> **Exercise directions**
In the forum thread on feeding pumpkins to goats, reproduce word for word the passage that begins with the words containing "Does anyone else" and ends with "unsuspecting pumpkin feeders!".

[start Text]

# Goats and pumpkins



## MissyParkerton (Nov 24, 2012)

Does anyone else feed their goats pumpkins? Because they have so many good vitamins, minerals and antioxidants I've been giving them to my wethers all fall. I smash them open on a big rock and the boys devour them, seeds, skin and all. I just thought to research a complete nutritional analysis on pumpkins and their seeds. Lots of great stuff in them, but I did discover that they are much higher in phosphorous than calcium, which is not so great for wethers. Oops! Next year I will add some alfalfa pellets or something(any suggestions?) during pumpkin season to get the ratio in line with what they need. Just thought I'd share the info with any other unsuspecting pumpkin feeders!


----------



## ksalvagno (Oct 6, 2009)

You could also give them ammonium chloride on a regular basis. But definitely want to balance that calcium to phosphorus.


----------



## MissyParkerton (Nov 24, 2012)

Thanks for the feedback. I do give them ammonium chloride daily. I mix it into a little grain with a small amount of agave nectar (one of them doesn't like molasses). I'd be interested in how others get this unpalatable stuff into their wethers....


----------



## rgdlljames (Sep 8, 2011)

Each fall I will break open a couple pumpkins for my goats and they do just fine. One is a wether that did end up with UC as a baby and he had to have his plumbing rerouted to save his life. Anyway, I give him ammonium chloride daily on top of his grain. I read on here that someone will bake small cookies and mix in the AC before she bakes the cookies and give her boys each one a day to get it down. My boy dosen't seem to be bothered by it. probably because he has grown up on it. Anyway, hope this helps.


----------



## choffeditz (Sep 28, 2012)

Yes I give mine pumpkins. They love them.

[end Text]
[start Data extract]

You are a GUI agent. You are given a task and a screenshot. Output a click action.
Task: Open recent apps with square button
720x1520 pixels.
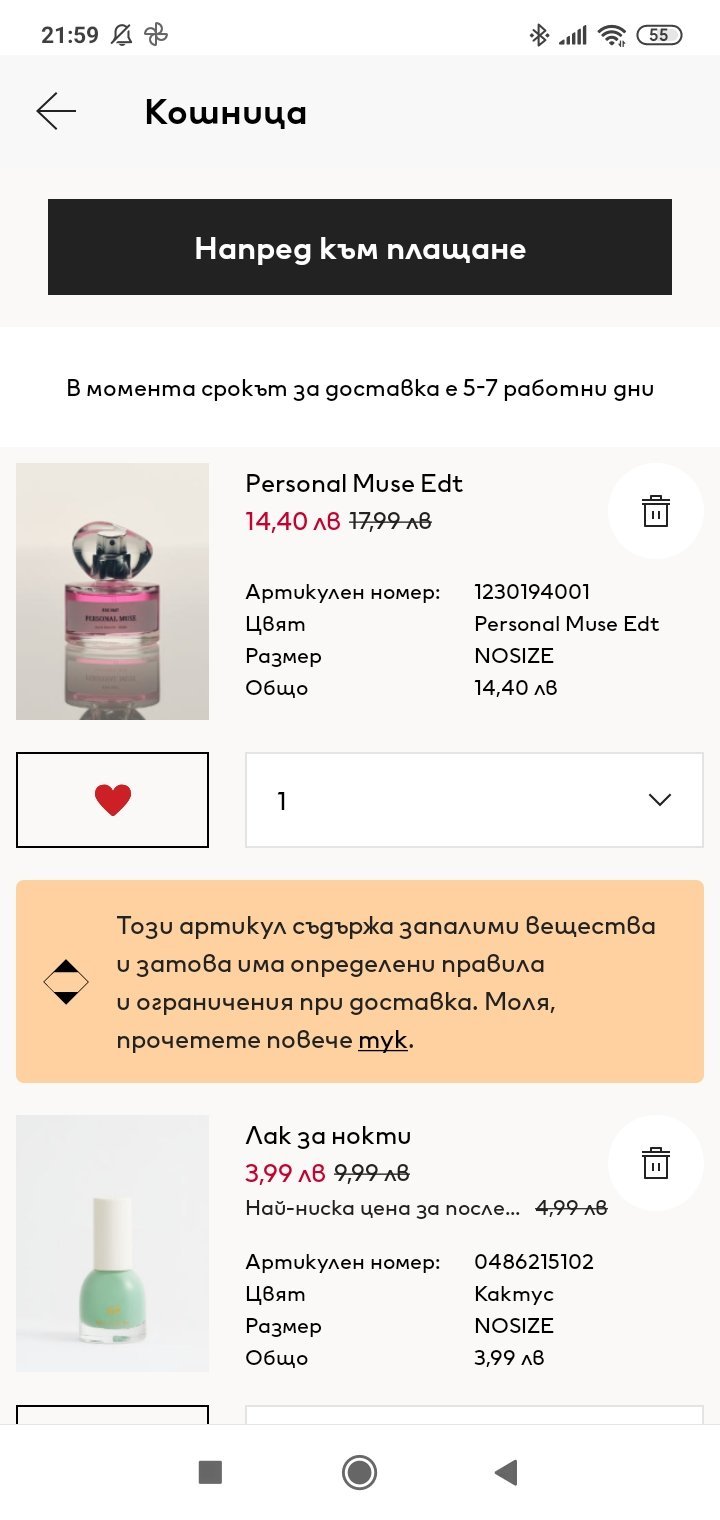[x=210, y=1471]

[end Data extract]

> **Written answer**
Does anyone else feed their goats pumpkins? Because they have so many good vitamins, minerals and antioxidants I've been giving them to my wethers all fall. I smash them open on a big rock and the boys devour them, seeds, skin and all. I just thought to research a complete nutritional analysis on pumpkins and their seeds. Lots of great stuff in them, but I did discover that they are much higher in phosphorous than calcium, which is not so great for wethers. Oops! Next year I will add some alfalfa pellets or something(any suggestions?) during pumpkin season to get the ratio in line with what they need. Just thought I'd share the info with any other unsuspecting pumpkin feeders!